* _Work task_
Please produce an exact copy of only the lines from the one with "Task: Open Riobet" through the last one of the material, without pictures.
↓↓↓
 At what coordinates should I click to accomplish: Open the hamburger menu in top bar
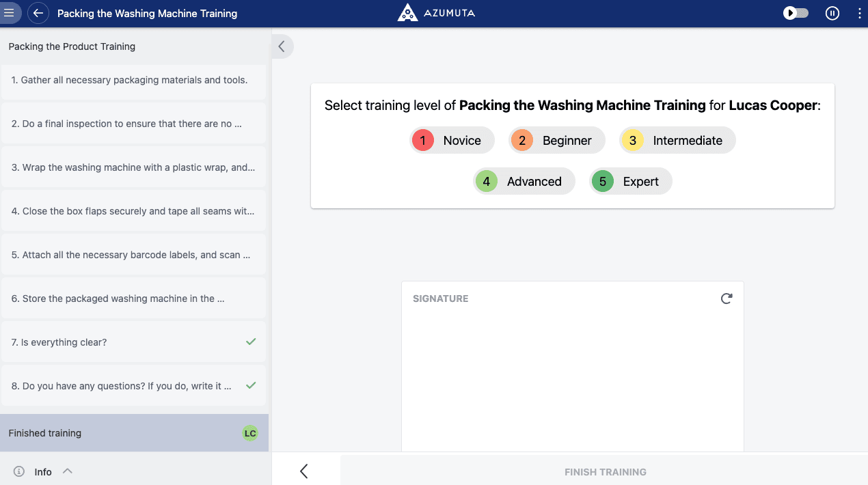10,13
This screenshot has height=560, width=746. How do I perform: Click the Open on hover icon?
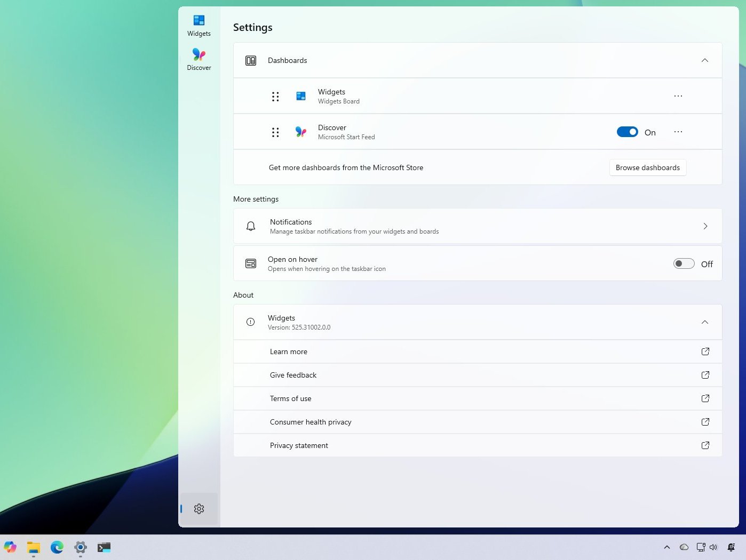[250, 263]
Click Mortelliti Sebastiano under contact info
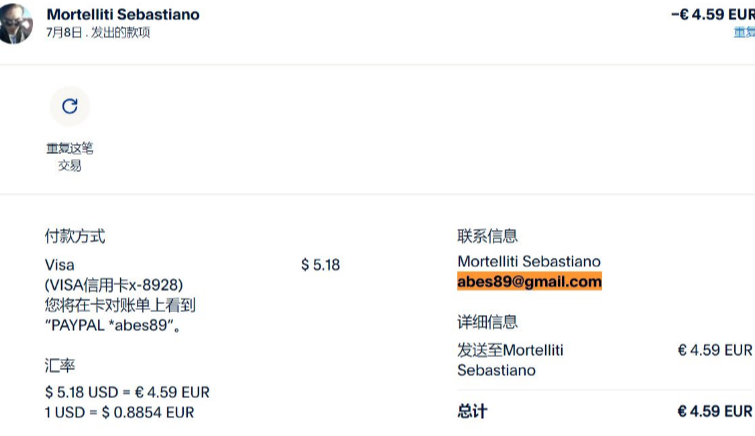This screenshot has width=755, height=436. click(x=529, y=261)
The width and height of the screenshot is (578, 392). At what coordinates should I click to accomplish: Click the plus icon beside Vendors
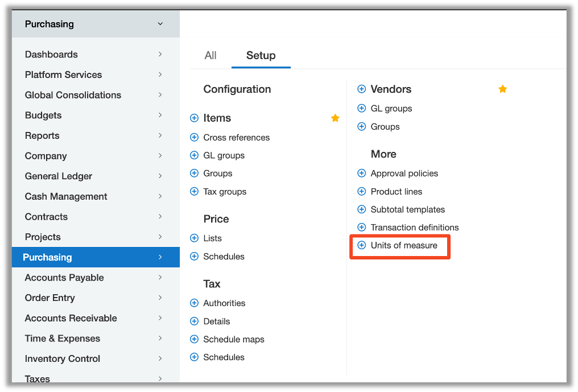361,89
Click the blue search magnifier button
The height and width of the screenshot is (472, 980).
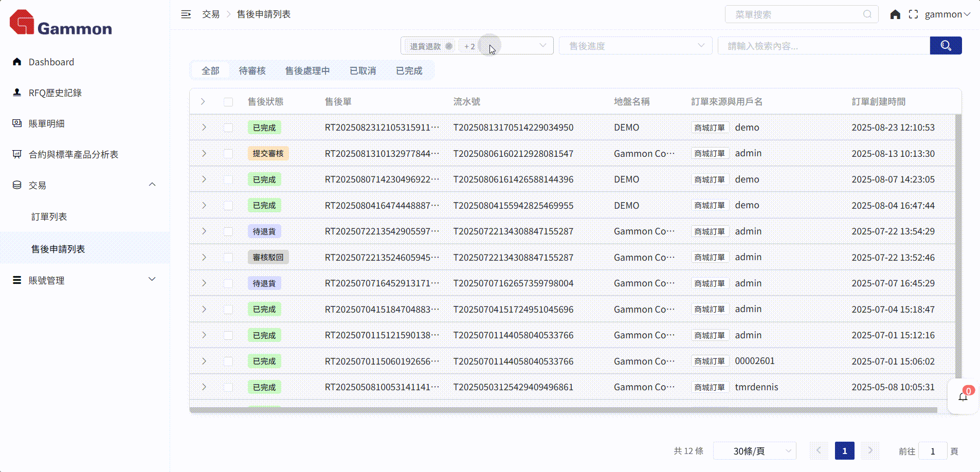(946, 46)
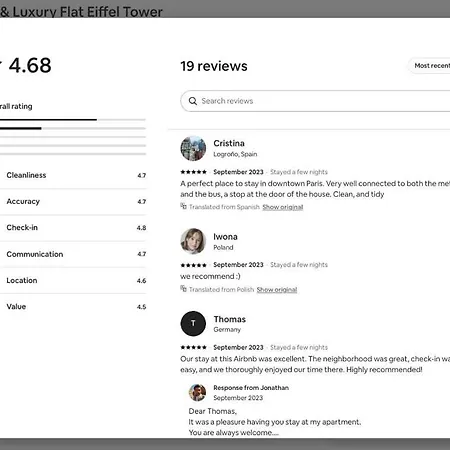Show original of Polish review
450x450 pixels.
(277, 290)
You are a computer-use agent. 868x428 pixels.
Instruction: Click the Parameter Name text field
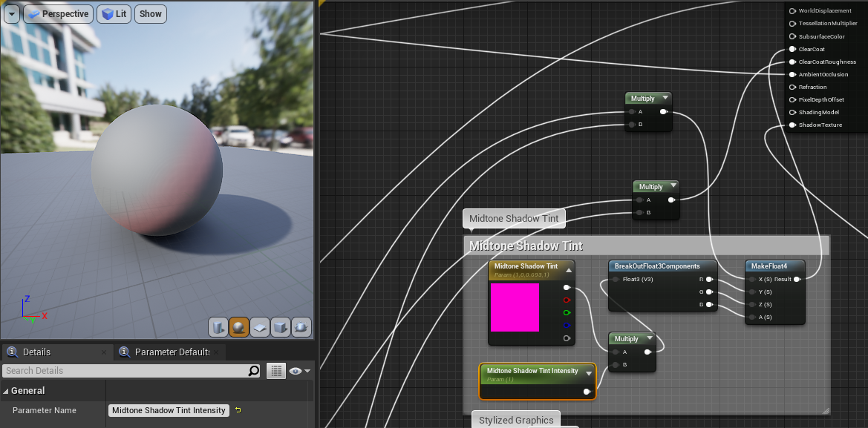169,410
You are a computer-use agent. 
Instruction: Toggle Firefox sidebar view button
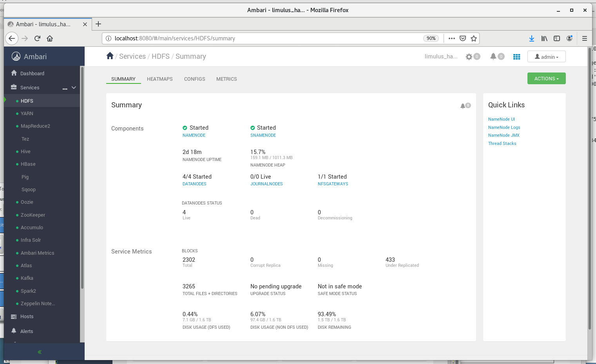(557, 38)

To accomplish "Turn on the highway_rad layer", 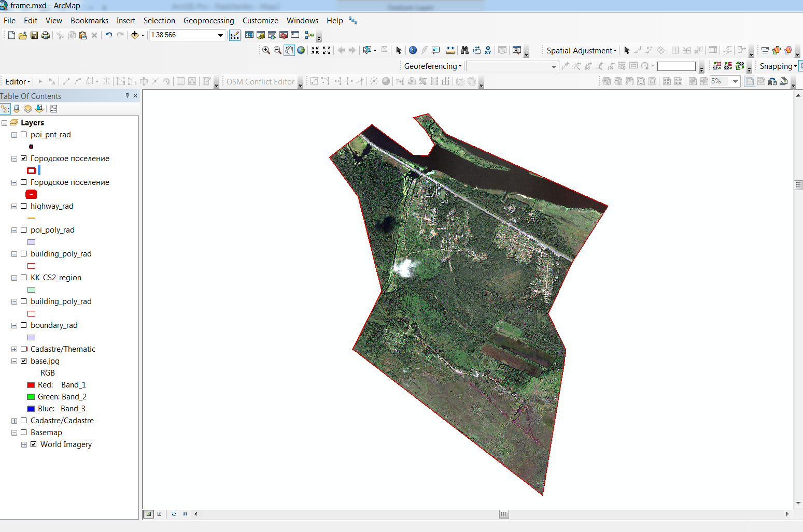I will pos(23,206).
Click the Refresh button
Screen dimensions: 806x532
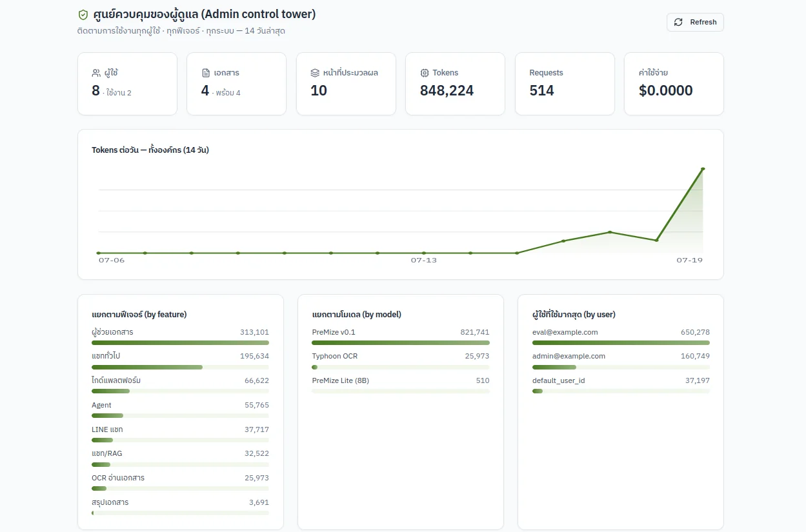click(695, 22)
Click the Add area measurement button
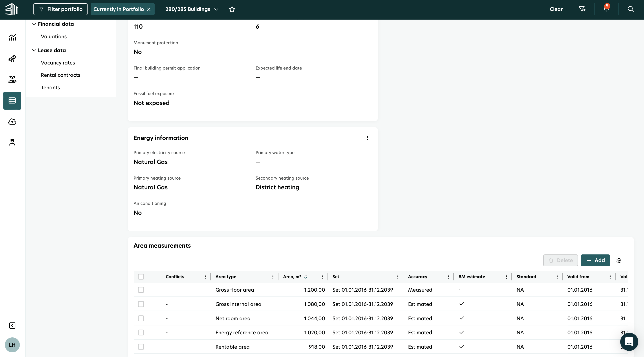644x357 pixels. coord(595,260)
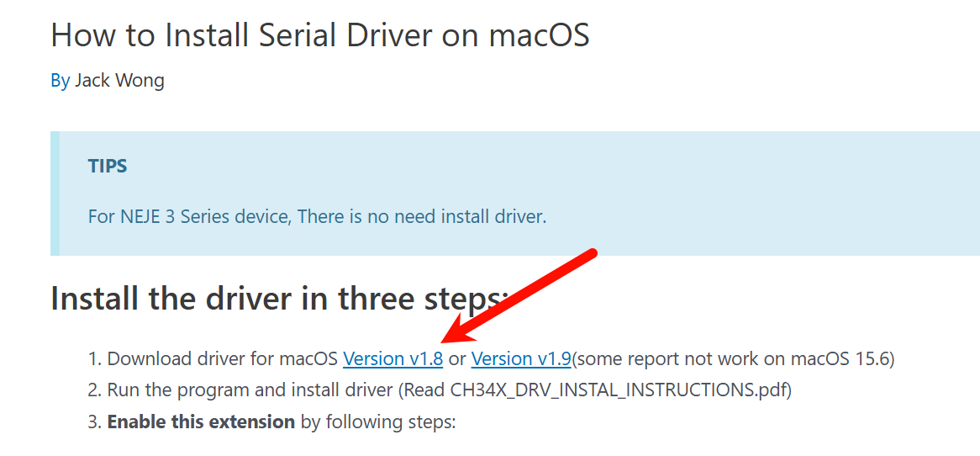Click the red arrow annotation's head

[x=460, y=330]
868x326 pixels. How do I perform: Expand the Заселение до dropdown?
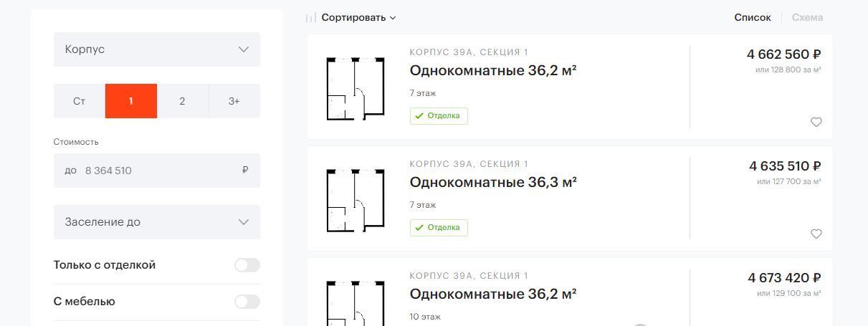pos(157,222)
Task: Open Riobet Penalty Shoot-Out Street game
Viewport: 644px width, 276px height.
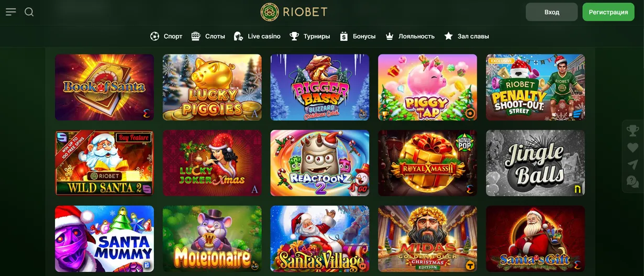Action: coord(536,87)
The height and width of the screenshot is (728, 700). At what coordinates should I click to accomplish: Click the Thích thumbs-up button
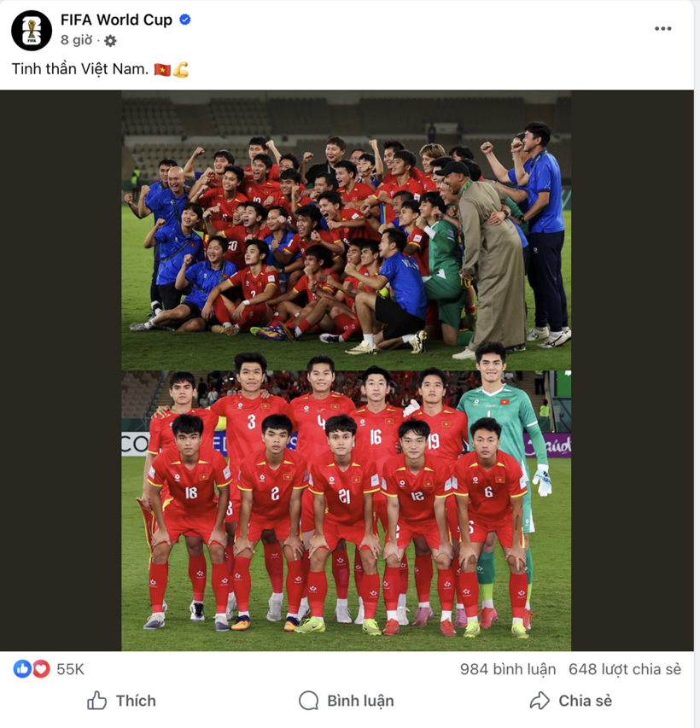(122, 701)
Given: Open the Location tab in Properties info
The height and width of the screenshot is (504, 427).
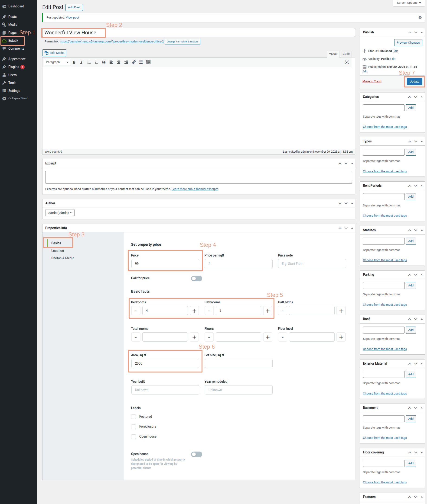Looking at the screenshot, I should point(58,251).
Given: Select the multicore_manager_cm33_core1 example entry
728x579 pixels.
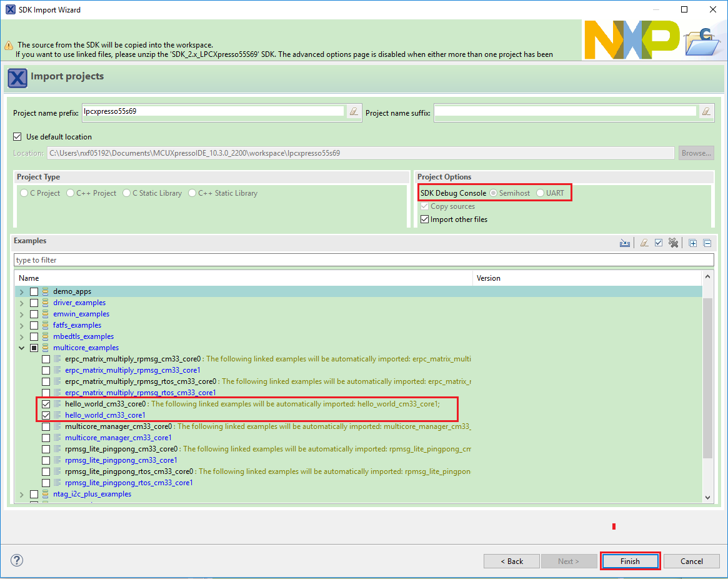Looking at the screenshot, I should (x=117, y=438).
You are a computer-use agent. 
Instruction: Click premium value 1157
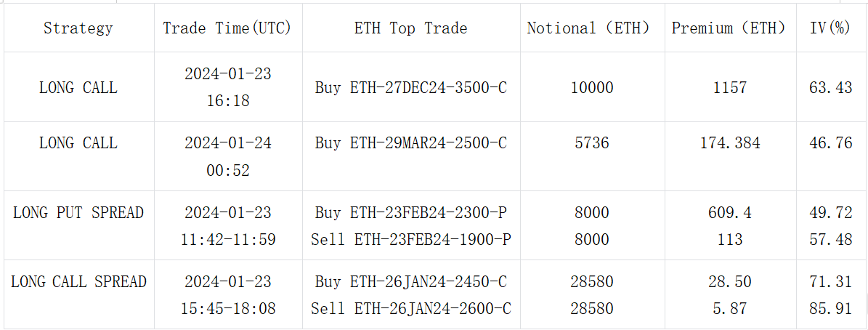click(729, 88)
↑↑↑
* _Answer below_
Task: Open Riobet Penalty Shoot-Out Street game
Viewport: 644px width, 276px height.
Action: coord(536,87)
The height and width of the screenshot is (728, 700). At what coordinates should I click to accomplish: Click the Thích thumbs-up button
(122, 701)
Given: Open the Location tab in Properties info
The height and width of the screenshot is (504, 427).
Looking at the screenshot, I should point(58,251).
Given: Select the multicore_manager_cm33_core1 example entry
728x579 pixels.
Looking at the screenshot, I should (x=117, y=438).
You are a computer-use agent. 
Instruction: Click premium value 1157
click(729, 88)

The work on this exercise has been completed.